(Collected data entries)
*** Block opens ***
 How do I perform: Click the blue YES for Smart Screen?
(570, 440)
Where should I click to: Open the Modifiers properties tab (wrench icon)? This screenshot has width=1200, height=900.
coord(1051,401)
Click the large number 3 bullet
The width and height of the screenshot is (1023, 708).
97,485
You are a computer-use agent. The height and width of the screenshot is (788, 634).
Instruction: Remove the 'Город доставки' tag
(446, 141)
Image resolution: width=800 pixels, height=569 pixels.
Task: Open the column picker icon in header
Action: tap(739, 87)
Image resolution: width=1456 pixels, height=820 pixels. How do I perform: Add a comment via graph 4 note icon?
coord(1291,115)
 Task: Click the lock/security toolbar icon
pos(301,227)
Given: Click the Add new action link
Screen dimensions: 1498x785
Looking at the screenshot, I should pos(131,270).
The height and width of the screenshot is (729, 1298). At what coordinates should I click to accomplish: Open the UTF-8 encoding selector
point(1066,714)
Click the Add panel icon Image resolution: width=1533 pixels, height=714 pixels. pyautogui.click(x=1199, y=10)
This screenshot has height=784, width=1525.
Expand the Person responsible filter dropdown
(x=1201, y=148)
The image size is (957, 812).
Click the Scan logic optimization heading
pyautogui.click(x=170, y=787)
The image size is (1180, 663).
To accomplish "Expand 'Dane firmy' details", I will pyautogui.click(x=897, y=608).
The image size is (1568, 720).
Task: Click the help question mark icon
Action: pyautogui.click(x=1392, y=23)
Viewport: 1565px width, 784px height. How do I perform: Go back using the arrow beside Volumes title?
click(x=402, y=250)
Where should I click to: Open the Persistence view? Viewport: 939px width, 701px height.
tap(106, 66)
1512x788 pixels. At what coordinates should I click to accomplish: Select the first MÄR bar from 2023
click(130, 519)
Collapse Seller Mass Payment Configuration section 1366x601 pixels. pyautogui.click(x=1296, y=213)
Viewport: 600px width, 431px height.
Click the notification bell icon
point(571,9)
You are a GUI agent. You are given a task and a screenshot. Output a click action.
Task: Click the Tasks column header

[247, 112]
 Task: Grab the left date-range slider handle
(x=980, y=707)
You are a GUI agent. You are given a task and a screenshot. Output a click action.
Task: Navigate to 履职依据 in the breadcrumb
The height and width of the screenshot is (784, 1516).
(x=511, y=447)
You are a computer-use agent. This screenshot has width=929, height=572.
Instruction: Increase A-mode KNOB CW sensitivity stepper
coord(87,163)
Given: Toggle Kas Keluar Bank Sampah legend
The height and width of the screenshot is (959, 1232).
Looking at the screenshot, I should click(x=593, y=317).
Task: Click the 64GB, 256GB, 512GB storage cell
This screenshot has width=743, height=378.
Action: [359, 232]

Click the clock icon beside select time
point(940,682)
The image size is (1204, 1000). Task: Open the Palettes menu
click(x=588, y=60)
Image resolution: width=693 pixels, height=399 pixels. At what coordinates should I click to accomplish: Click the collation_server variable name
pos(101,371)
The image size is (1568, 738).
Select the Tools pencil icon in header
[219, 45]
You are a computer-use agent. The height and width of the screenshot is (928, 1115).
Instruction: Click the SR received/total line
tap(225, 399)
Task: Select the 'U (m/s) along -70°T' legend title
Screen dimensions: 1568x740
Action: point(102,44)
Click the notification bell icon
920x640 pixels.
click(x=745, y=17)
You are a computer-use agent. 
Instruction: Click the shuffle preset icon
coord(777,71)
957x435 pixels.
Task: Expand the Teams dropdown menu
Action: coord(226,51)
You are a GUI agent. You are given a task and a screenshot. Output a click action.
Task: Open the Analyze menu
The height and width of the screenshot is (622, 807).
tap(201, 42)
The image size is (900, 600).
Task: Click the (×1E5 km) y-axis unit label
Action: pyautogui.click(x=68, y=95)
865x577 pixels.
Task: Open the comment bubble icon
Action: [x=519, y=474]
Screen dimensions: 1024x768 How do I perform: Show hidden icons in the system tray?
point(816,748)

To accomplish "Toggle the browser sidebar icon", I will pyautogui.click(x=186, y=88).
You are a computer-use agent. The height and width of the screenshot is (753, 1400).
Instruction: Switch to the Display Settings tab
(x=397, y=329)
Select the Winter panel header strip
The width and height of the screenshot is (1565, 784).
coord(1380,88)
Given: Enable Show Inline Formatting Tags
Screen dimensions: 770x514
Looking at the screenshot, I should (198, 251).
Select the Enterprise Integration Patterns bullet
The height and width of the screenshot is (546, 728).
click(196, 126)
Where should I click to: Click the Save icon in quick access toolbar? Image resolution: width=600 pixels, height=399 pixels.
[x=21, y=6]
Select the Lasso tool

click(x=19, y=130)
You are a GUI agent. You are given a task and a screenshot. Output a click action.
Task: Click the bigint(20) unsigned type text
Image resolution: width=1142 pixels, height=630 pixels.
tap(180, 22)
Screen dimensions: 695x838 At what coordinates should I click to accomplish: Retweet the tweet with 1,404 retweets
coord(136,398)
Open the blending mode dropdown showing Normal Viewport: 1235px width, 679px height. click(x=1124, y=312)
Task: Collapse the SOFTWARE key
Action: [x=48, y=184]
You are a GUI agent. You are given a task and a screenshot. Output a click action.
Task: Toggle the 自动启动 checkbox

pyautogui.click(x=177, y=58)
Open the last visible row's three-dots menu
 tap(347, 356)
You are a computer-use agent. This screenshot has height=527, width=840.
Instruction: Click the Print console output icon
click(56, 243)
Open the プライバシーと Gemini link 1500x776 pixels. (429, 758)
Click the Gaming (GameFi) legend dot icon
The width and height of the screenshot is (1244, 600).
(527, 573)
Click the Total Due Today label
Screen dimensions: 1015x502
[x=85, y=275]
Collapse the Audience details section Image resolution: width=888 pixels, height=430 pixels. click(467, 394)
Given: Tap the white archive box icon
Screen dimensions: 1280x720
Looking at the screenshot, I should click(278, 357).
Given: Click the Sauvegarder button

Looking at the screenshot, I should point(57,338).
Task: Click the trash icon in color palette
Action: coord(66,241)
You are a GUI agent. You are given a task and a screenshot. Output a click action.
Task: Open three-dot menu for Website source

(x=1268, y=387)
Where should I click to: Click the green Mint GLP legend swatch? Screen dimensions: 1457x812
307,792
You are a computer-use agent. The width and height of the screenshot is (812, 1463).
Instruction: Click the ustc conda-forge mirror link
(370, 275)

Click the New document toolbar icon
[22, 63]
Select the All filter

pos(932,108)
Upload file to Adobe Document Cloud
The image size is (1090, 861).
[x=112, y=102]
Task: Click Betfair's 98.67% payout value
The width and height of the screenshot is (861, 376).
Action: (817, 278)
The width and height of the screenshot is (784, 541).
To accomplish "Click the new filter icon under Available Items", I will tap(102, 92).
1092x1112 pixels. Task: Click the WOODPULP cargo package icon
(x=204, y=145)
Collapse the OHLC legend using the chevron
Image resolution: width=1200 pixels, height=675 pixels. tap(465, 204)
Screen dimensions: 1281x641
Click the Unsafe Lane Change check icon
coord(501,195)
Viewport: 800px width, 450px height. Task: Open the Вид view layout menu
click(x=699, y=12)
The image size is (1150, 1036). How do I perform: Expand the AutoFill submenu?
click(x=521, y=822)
*** Block closes ***
PROBLEM REQUIREMENTS: In the records above, find every line containing the word "section" and show it.

OUTPUT OF THE TASK:
Collapse Seller Mass Payment Configuration section 1366x601 pixels. pyautogui.click(x=1296, y=213)
Collapse the Audience details section Image resolution: width=888 pixels, height=430 pixels. click(467, 394)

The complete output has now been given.